(Beginning of DATA SECTION)
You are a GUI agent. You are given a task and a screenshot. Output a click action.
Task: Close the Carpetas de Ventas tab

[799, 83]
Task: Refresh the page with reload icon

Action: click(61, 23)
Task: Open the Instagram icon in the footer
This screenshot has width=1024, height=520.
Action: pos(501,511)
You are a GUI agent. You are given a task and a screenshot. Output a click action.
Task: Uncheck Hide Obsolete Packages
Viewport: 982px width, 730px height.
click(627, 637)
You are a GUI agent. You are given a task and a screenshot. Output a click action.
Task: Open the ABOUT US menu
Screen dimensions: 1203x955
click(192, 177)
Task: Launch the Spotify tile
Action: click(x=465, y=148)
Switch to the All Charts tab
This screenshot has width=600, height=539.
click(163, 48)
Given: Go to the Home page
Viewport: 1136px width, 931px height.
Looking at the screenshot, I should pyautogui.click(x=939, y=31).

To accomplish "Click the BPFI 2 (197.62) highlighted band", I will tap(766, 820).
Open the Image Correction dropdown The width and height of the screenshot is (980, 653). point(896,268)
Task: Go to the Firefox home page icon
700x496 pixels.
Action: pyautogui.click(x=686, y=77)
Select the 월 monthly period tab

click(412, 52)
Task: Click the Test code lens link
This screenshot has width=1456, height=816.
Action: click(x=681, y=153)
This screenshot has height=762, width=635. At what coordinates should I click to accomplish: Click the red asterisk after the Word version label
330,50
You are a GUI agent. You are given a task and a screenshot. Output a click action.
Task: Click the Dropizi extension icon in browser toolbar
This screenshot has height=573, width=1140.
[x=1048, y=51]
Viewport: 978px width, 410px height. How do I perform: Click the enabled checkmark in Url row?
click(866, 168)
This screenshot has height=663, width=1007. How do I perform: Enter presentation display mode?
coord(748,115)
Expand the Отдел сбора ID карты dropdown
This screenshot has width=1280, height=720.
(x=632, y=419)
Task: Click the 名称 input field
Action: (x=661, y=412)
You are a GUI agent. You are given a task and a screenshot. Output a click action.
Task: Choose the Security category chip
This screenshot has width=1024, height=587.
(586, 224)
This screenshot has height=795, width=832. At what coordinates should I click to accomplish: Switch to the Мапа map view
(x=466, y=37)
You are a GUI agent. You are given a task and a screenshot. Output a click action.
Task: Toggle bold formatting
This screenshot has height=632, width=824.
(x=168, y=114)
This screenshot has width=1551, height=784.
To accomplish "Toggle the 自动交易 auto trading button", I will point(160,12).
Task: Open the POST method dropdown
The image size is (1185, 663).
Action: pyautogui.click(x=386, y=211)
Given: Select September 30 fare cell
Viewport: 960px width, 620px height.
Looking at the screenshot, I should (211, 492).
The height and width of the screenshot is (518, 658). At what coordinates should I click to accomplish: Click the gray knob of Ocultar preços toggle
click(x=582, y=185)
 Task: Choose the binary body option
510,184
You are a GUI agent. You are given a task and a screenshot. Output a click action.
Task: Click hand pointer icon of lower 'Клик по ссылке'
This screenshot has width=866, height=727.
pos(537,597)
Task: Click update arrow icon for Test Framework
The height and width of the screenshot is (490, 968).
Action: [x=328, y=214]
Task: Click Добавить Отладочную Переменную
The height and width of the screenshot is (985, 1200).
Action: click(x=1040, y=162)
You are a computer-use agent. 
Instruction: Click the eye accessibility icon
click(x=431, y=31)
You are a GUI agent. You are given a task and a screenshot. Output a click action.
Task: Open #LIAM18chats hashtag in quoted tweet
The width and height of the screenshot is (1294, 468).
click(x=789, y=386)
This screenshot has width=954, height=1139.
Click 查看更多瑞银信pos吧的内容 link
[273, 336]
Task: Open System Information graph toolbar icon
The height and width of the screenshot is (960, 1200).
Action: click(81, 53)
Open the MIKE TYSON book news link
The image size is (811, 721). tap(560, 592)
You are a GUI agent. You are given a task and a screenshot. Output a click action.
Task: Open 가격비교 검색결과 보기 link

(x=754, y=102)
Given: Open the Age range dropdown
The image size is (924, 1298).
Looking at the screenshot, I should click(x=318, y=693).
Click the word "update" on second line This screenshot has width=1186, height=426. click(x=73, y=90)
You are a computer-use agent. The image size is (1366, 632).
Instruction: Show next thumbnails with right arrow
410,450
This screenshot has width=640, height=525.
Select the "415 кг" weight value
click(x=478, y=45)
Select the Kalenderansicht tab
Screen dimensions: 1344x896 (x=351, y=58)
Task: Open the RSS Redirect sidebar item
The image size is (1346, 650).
(End of DATA SECTION)
• _ASSIGNMENT_: Set the data above down again in full, exactly as it reads.

• _OUTPUT BELOW_:
You are a GUI agent. You are given a task and a screenshot. Output a click action.
Task: Close the Carpetas de Ventas tab

[799, 83]
Task: Refresh the page with reload icon

Action: click(61, 23)
Task: Open the Instagram icon in the footer
This screenshot has width=1024, height=520.
Action: pos(501,511)
You are a GUI agent. You are given a task and a screenshot. Output a click action.
Task: Uncheck Hide Obsolete Packages
Viewport: 982px width, 730px height.
click(627, 637)
You are a GUI agent. You are given a task and a screenshot. Output a click action.
Task: Open the ABOUT US menu
Screen dimensions: 1203x955
click(192, 177)
Task: Launch the Spotify tile
Action: click(x=465, y=148)
Switch to the All Charts tab
This screenshot has width=600, height=539.
click(163, 48)
Given: Go to the Home page
Viewport: 1136px width, 931px height.
Looking at the screenshot, I should pyautogui.click(x=939, y=31).

To accomplish "Click the BPFI 2 (197.62) highlighted band", I will tap(766, 820).
Open the Image Correction dropdown The width and height of the screenshot is (980, 653). point(896,268)
Task: Go to the Firefox home page icon
700x496 pixels.
Action: pyautogui.click(x=686, y=77)
Select the 월 monthly period tab

click(412, 52)
Task: Click the Test code lens link
This screenshot has width=1456, height=816.
Action: click(x=681, y=153)
This screenshot has height=762, width=635. At what coordinates should I click to accomplish: Click the red asterisk after the Word version label
330,50
You are a GUI agent. You are given a task and a screenshot. Output a click action.
Task: Click the Dropizi extension icon in browser toolbar
This screenshot has height=573, width=1140.
[x=1048, y=51]
Viewport: 978px width, 410px height. How do I perform: Click the enabled checkmark in Url row?
click(866, 168)
This screenshot has height=663, width=1007. How do I perform: Enter presentation display mode?
coord(748,115)
Expand the Отдел сбора ID карты dropdown
This screenshot has width=1280, height=720.
(x=632, y=419)
Task: Click the 名称 input field
Action: (x=661, y=412)
You are a GUI agent. You are given a task and a screenshot. Output a click action.
Task: Choose the Security category chip
This screenshot has width=1024, height=587.
(586, 224)
This screenshot has height=795, width=832. At what coordinates should I click to accomplish: Switch to the Мапа map view
(x=466, y=37)
You are a GUI agent. You are given a task and a screenshot. Output a click action.
Task: Toggle bold formatting
This screenshot has height=632, width=824.
(x=168, y=114)
This screenshot has width=1551, height=784.
To accomplish "Toggle the 自动交易 auto trading button", I will point(160,12).
Task: Open the POST method dropdown
The image size is (1185, 663).
Action: pyautogui.click(x=386, y=211)
Given: Select September 30 fare cell
Viewport: 960px width, 620px height.
Looking at the screenshot, I should (211, 492).
The height and width of the screenshot is (518, 658). At what coordinates should I click to accomplish: Click the gray knob of Ocultar preços toggle
click(x=582, y=185)
 Task: Choose the binary body option
510,184
You are a GUI agent. You are given a task and a screenshot. Output a click action.
Task: Click hand pointer icon of lower 'Клик по ссылке'
This screenshot has width=866, height=727.
pos(537,597)
Task: Click update arrow icon for Test Framework
The height and width of the screenshot is (490, 968).
Action: [x=328, y=214]
Task: Click Добавить Отладочную Переменную
The height and width of the screenshot is (985, 1200).
Action: click(x=1040, y=162)
You are a computer-use agent. 
Instruction: Click the eye accessibility icon
click(x=431, y=31)
You are a GUI agent. You are given a task and a screenshot. Output a click action.
Task: Open #LIAM18chats hashtag in quoted tweet
The width and height of the screenshot is (1294, 468).
click(x=789, y=386)
This screenshot has width=954, height=1139.
Click 查看更多瑞银信pos吧的内容 link
[273, 336]
Task: Open System Information graph toolbar icon
The height and width of the screenshot is (960, 1200).
Action: click(81, 53)
Open the MIKE TYSON book news link
The image size is (811, 721). tap(560, 592)
You are a GUI agent. You are given a task and a screenshot. Output a click action.
Task: Open 가격비교 검색결과 보기 link

(x=754, y=102)
Given: Open the Age range dropdown
The image size is (924, 1298).
Looking at the screenshot, I should click(x=318, y=693).
Click the word "update" on second line This screenshot has width=1186, height=426. click(x=73, y=90)
You are a computer-use agent. The image size is (1366, 632).
Instruction: Show next thumbnails with right arrow
410,450
This screenshot has width=640, height=525.
Select the "415 кг" weight value
click(x=478, y=45)
Select the Kalenderansicht tab
Screen dimensions: 1344x896 (x=351, y=58)
Task: Open the RSS Redirect sidebar item
The image size is (1346, 650).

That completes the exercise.